> _Given text_
* * * * *

CHT: In I Dated a Guy in Buchenwald (2013) you improvised a kiss in Nazi concentration camp Buchenwald, engaging you and your partner in a provocative act that revived a time when gay people were oppressed for their sexual orientation, provoking a collision between the past and the present. Is there any idea of a healing process behind this act?ICW: A lot of people think there is a healing process behind it, and maybe there is. When I was having the date, I actually didn’t think of doing
an art work. It just felt weird that two gay guys visit a concentration camp where homosexuals were persecuted and executed. I asked if I could kiss him and after kissing him I remarked that people couldn’t do that in the past. For me it was only one of the stories of my life. Not until I had seen the news from Russia about the 100-year ban on gay propaganda [in 2012, Russia voted to ban gay parades for the next 100 years], I asked François, who I dated in the camp, to write me anything about the date. His text ended with the words “human warmth”. I think the healing process is more about how we both have looked at the event, and how we wanted people to look at the event: where is the human warmth when we look back at human history?
CHT: A few years ago, you organised One Sound of the Futures, an important public performance in Hong Kong, in which participants were encouraged to express loudly their wishes for the future. Does your practice aim to share a vision of the future? ICW: For this performance, numerous people in three different cities were invited to talk about their personal futures, all at the same time. Between the performers there was at least two metres, so that what each heard from the others was often fragmented. That means that the performance allowed for sharing while giving enough space to people to talk freely about their own futures, without always being heard by other people.
CHT: Reviving the past within the present or expressing the future in the present is an important thread of your practice. Do you see our bodies as potential bridges that can reach back the past and out to the future? ICW: Why are we told about the past? And how does it lead to the future? I am interested to find out how our bodies are able to apprehend the future while connecting ourselves to the past. This is what I have tried in the performance One Sound of the Histories, where people were invited to talk about their personal past in a public square which was built by Hitler.
CHT: In Rehearsal of the Futures: Police Training Exercises (2018), policemen are trained in slow motion, breaking down the movements of violence. You told me these are utopian practices, taking place in a future when, you hope, there will be less violence. At the same time, your deconstruction of the movements emphasises each gesture and might exacerbate violence. Are you playing on this ambiguity? ICW: I don’t know if I should hope that violence be reduced. I don’t know if it would be a good idea to have no confrontation, or to not even allow confrontation to happen. Violence exists not only physically; it is also inherent to different structures. I believe violence will not disappear, but we can look at the different forms it might take. The work itself shows that soft power and soft violence will still go on in the future, with the proposition that riot police will still be trained, but in an artistic way. Here I think the work is more about questioning the gaps between our imagination of a so-called utopian version of police
training exercises and the actual ones.
CHT: To what extent would you connect this work with Hong Kong? ICW: When I produced the work, I did not localise it to any specific place, since police have a shared global identity. When it is exhibited in different places, I believe that visitors are able to connect their memories of the police acting in the virtual world and in their own city.

* * * * *

> _Extracted data_
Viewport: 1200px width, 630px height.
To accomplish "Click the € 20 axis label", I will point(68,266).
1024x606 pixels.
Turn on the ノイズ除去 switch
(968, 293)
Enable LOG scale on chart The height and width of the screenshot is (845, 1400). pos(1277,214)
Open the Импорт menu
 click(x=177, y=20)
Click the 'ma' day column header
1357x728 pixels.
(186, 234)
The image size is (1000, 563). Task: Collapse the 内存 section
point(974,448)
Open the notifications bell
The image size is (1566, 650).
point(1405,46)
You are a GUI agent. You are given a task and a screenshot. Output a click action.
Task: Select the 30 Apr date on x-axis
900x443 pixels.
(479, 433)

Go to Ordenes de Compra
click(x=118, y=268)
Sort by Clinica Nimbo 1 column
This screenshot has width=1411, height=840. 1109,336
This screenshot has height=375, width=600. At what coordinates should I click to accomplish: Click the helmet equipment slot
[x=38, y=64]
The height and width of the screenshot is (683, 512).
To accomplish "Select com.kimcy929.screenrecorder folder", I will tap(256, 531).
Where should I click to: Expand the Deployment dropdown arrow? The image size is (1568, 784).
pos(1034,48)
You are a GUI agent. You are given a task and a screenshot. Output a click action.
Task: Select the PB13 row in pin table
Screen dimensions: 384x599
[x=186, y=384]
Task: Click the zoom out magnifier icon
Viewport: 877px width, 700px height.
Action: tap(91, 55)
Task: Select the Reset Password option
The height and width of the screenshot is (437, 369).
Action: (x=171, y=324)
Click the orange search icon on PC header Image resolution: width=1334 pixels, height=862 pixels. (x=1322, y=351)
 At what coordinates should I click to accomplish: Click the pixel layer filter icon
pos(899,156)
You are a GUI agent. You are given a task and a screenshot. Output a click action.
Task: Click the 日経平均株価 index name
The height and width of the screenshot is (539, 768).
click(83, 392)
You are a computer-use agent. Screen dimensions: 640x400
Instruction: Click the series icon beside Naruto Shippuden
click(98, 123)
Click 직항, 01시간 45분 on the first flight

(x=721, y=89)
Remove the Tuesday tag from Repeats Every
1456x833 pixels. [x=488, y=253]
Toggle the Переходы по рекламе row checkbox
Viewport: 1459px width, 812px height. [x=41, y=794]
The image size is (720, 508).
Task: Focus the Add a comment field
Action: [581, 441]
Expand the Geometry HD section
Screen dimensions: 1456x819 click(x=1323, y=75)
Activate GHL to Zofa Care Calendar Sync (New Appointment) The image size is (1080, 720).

* * * * *

> _Your tasks_
A. Using the interview, explain why the participants in One Sound of the Futures were placed at least two meters apart.
B. Print the passage of the interview between "CHT: To what" and "their own city.", inclusive.
The data here were taken from a separate source.

> _Responses per task_
A. The distance meant that what each performer heard from the others was often fragmented. This let the performance allow sharing while still giving people enough space to talk freely about their own futures without always being heard by others.

B.
CHT: To what extent would you connect this work with Hong Kong? ICW: When I produced the work, I did not localise it to any specific place, since police have a shared global identity. When it is exhibited in different places, I believe that visitors are able to connect their memories of the police acting in the virtual world and in their own city.